• **Data supplied**
__________
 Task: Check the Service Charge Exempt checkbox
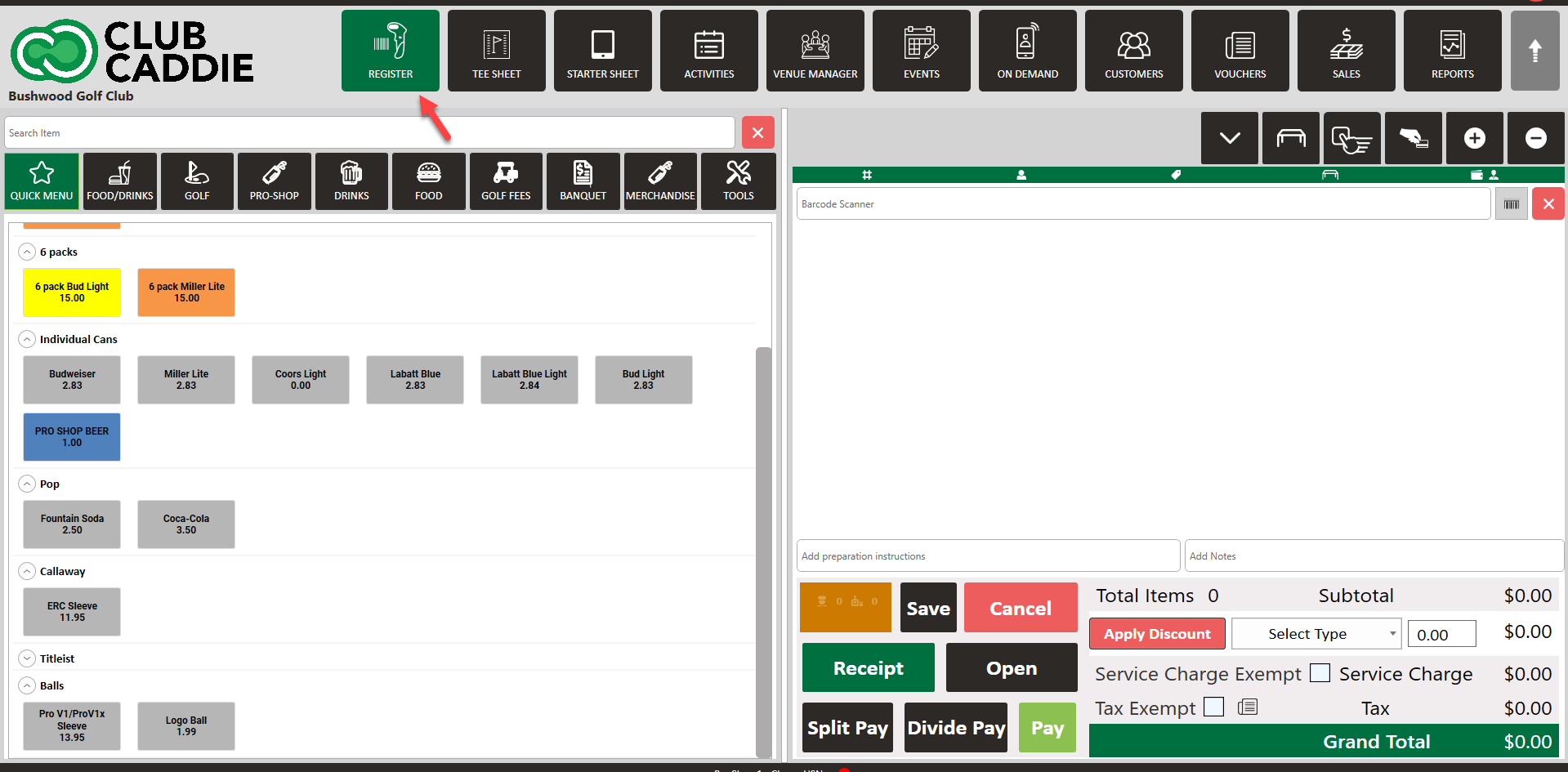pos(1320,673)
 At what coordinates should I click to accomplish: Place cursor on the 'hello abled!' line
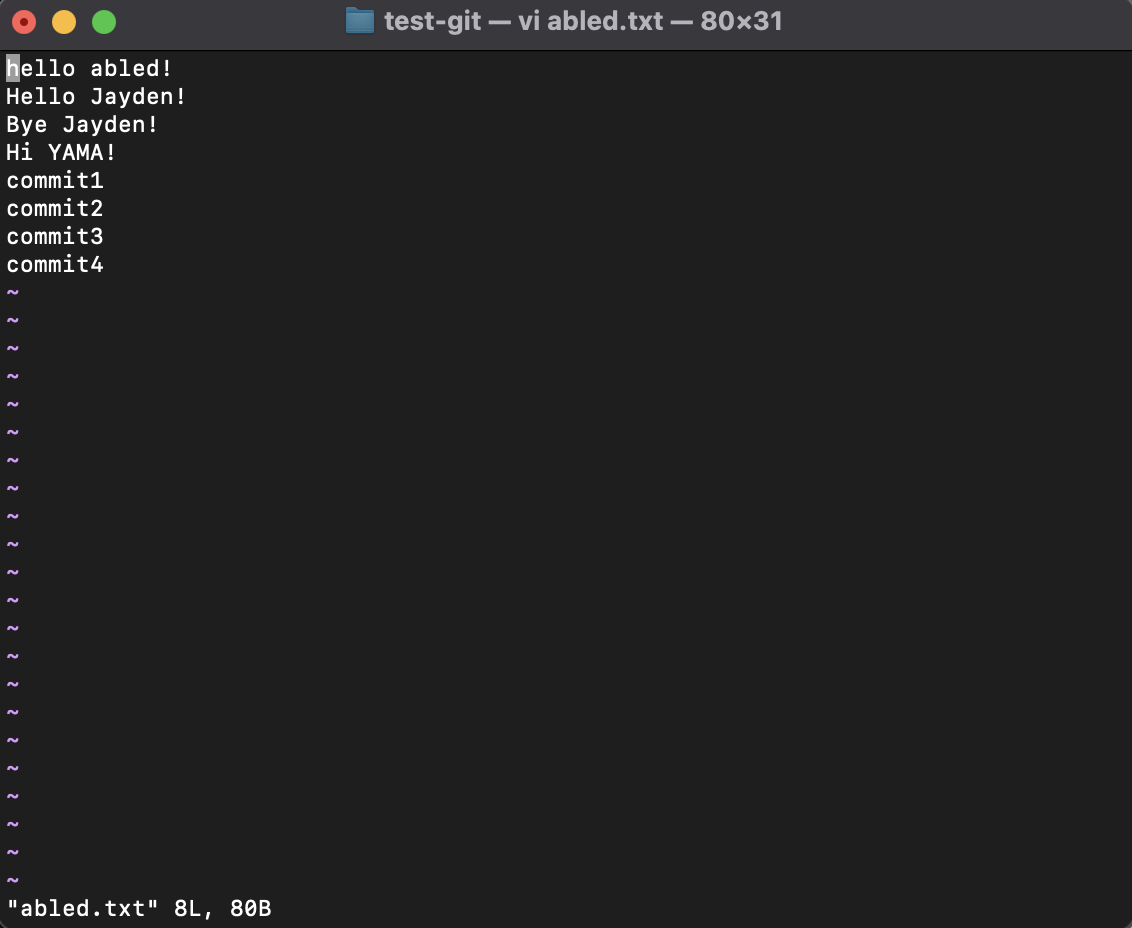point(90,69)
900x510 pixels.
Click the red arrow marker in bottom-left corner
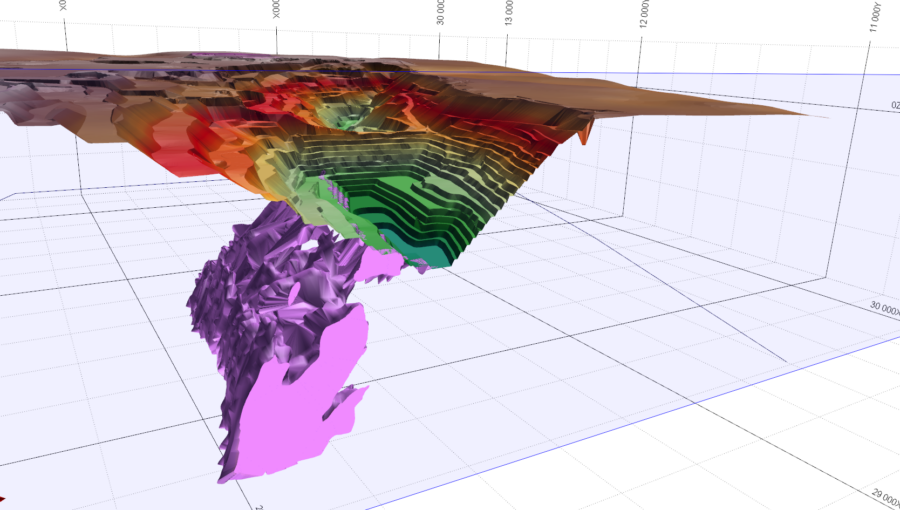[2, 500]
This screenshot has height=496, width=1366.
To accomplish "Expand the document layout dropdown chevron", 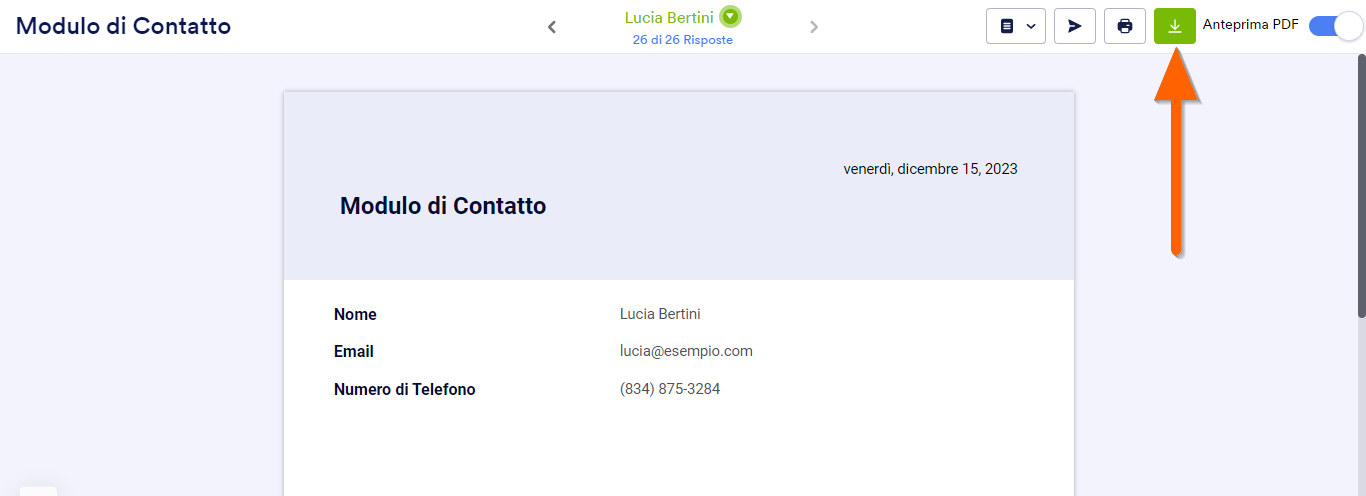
__________
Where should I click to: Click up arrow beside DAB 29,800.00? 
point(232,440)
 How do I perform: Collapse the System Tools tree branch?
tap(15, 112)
__________
• **Exercise brief**
Would you copy out, exactly and with no pictures, only the lines above from the one that contains "900x510 pixels." through the one that contains "the document layout"?

• **Task response**
900x510 pixels.
Click the red arrow marker in bottom-left corner
[2, 500]
This screenshot has height=496, width=1366.
To accomplish "Expand the document layout dropdown chevron", 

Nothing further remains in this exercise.